By its nature, the exploration of what and how we think of ourselves is different for everyone—it’s a journey that is unique, intimate, and personal. So much of that difference stems from the experiences we share with our families, peer groups, and cultures. We’ve all been taught stories that explain our past and the origins of the earth and humanity, and that help us make sense of our world—stories based on what our community accepts as “truth” at a given point in time.
I invite you to consider the discoveries recounted in these pages and explore what they mean to you. Talk them over with the important people in your life; and discover if, and how, they may change the story that is shared in your family. Deep Truth is written with one purpose in mind: to empower us (as we solve the crises of our lives and our world) to understand our relationship with the past. The key to empowerment is simply this: the better we know ourselves, the clearer the choices in our lives become.

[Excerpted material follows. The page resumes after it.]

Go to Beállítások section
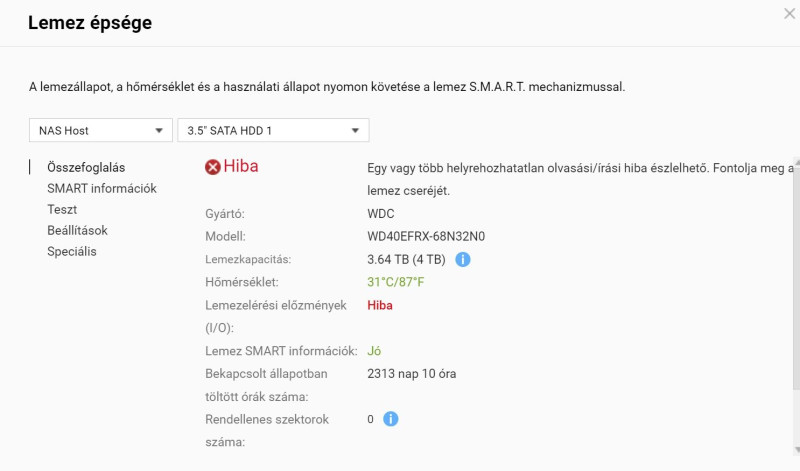 [77, 230]
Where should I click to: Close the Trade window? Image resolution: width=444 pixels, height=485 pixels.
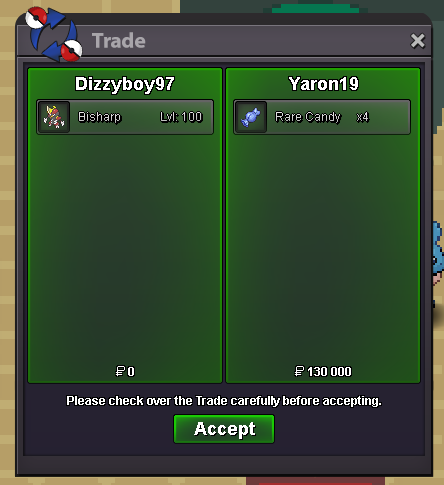point(418,41)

No one knows for certain what the future holds. Quantum understanding tells us that we are always selecting our future through the choices we make in this very moment. But no matter which challenges await us or which choices we’ll be faced with, one thing is absolutely certain: knowing who we are and understanding our relationship to one another, as well as to the world beyond, gives us the evolutionary edge that our ancient ancestors may not have had when they faced similar challenges in the past.
With that edge, we tip the scales of life and balance in our favor. And it all begins with our awareness of the deepest truths of our existence, and how we rely on those truths each day for every choice in our lives.